Winners and Losers in the Squeaky Wheel System

10/08/12

First, I want to thank you for the invitation!  

Most have heard the adage: “The squeaky wheel gets the grease.” We have long known that the “squeaky wheels” who are proactive in pursuing their needs and complaints are most likely to get what they want. That is proper for the most part to the extent that it rewards those who expend the time and resources to pursue their interests. However, this “squeaky wheel system,” or “SWS” for ease of reference, allows businesses to bank on our inertia (laziness) in contracting and ration remedies to only those with the most resources and power. This also may allow businesses to control public information by quieting the squeaky wheel consumers. The SWS can effectively prevent economists’ proposed “informed minority” from policing fairness of contract terms and business practices by alerting the majority about purchase concerns and prompting companies to make contract changes.

This SWS has troubled me, leading to my recent article, Access to Consumer Remedies in the Squeaky Wheel System in volume 39 of the Pepperdine Law Review.
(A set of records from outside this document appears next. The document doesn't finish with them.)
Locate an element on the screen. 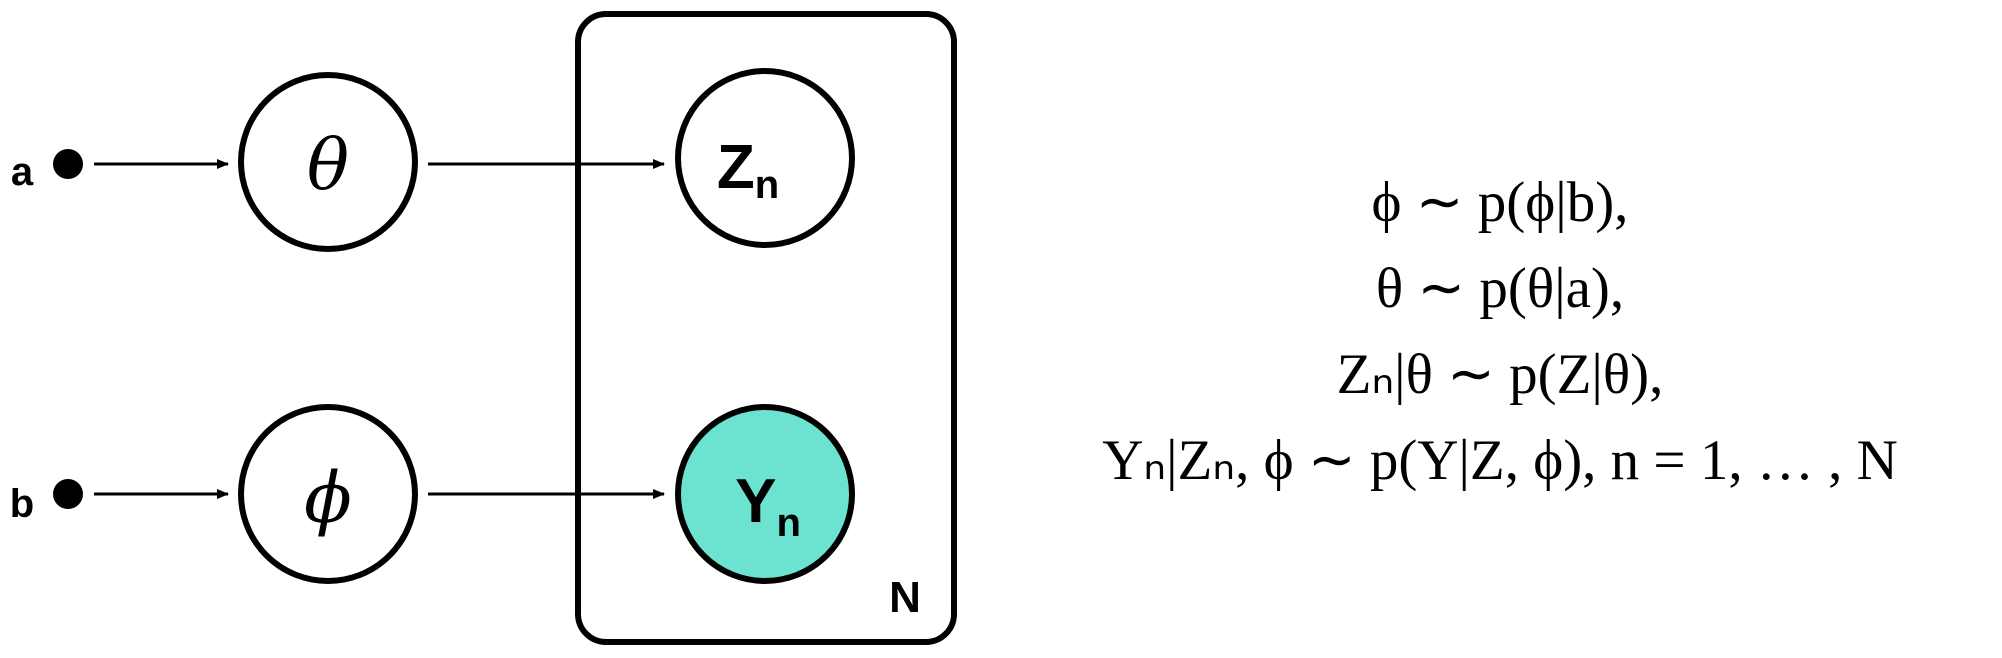 This screenshot has height=658, width=2002. z-node is located at coordinates (765, 158).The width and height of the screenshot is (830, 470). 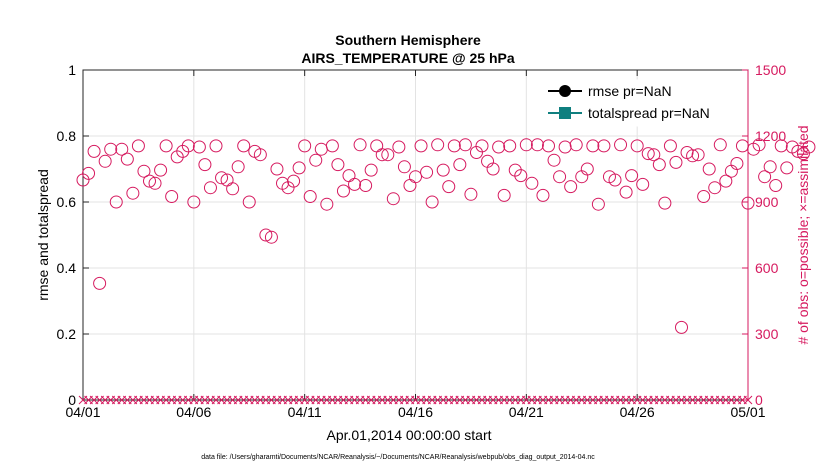 I want to click on x-tick-label: 04/16, so click(x=416, y=412).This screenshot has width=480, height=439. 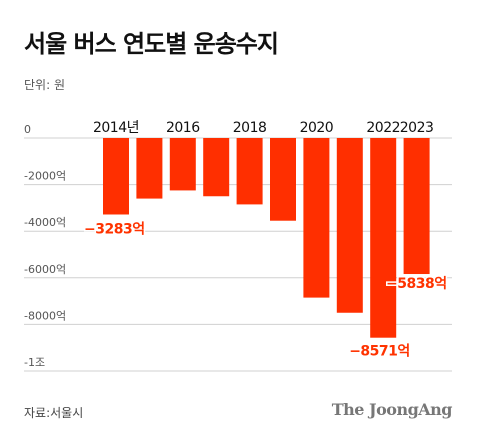 I want to click on x-tick-label: 2014년, so click(x=116, y=128).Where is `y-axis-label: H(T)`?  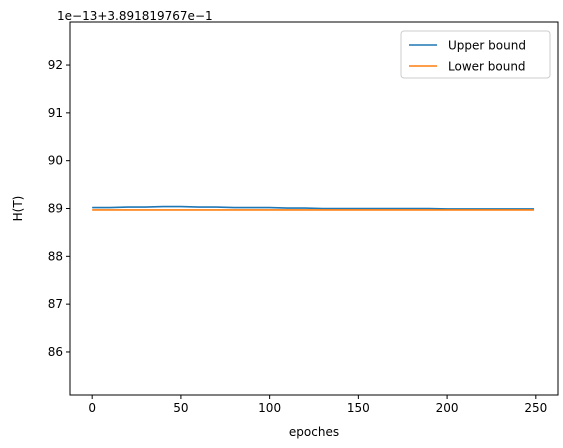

This Article uncovers the salience of the SWS and explores its impacts on contract regulation and purchase practices in the consumer marketplace. It also provides a snapshot of empirical data from my own e-survey of Colorado consumers that is relevant to SWS dynamics. The article proposes proportional and efficient means for consumers to access purchase information and contract remedies using online and other low-cost remedy mechanisms. This proposal is by no means the “answer” and I invite other ideas for expanded and equalized remedy mechanisms to help diffuse the SWS,narrow the divide between the consumer “haves” and “have-nots,” and foster better fairnessregulation of companies’ contract and claims assistance practices.

The SWS thrives in debt, insurance, and other business-to-consumer (“B2C”) contexts. Debtors must become squeaky wheels to obtain fee waivers and interest rate deductions, and consumers must be persistent in order to obtain compensation on insurance claims due to insurers’ “rationing by hassle” through delay and ignore tactics. In addition, merchants may ration remedies and cut costs by using the SWS to limit provision of remedies for purchase complaints. They know that relatively few consumers are aware of available remedies, and even fewer seek assistance.

Furthermore, out of the consumers who take any action, only a very small handful have the requisite confidence andresources to become squeaky wheels who capture businesses’ attention and obtain remedies. This SWS therefore may prevent us from learning about unsafe food and products. In February 2011, Consumer Reports published an article entitled  "Trouble with Recalls" that highlighted 2010 survey findings indicating that only a fifth of U.S.adults were aware of having purchased food and other products (other than cars) that were recalled in the past three years. Companies also may use the SWS to capitalize on continued freedom to impose fees and one-sided contract terms with respect to credit card and other common contracts.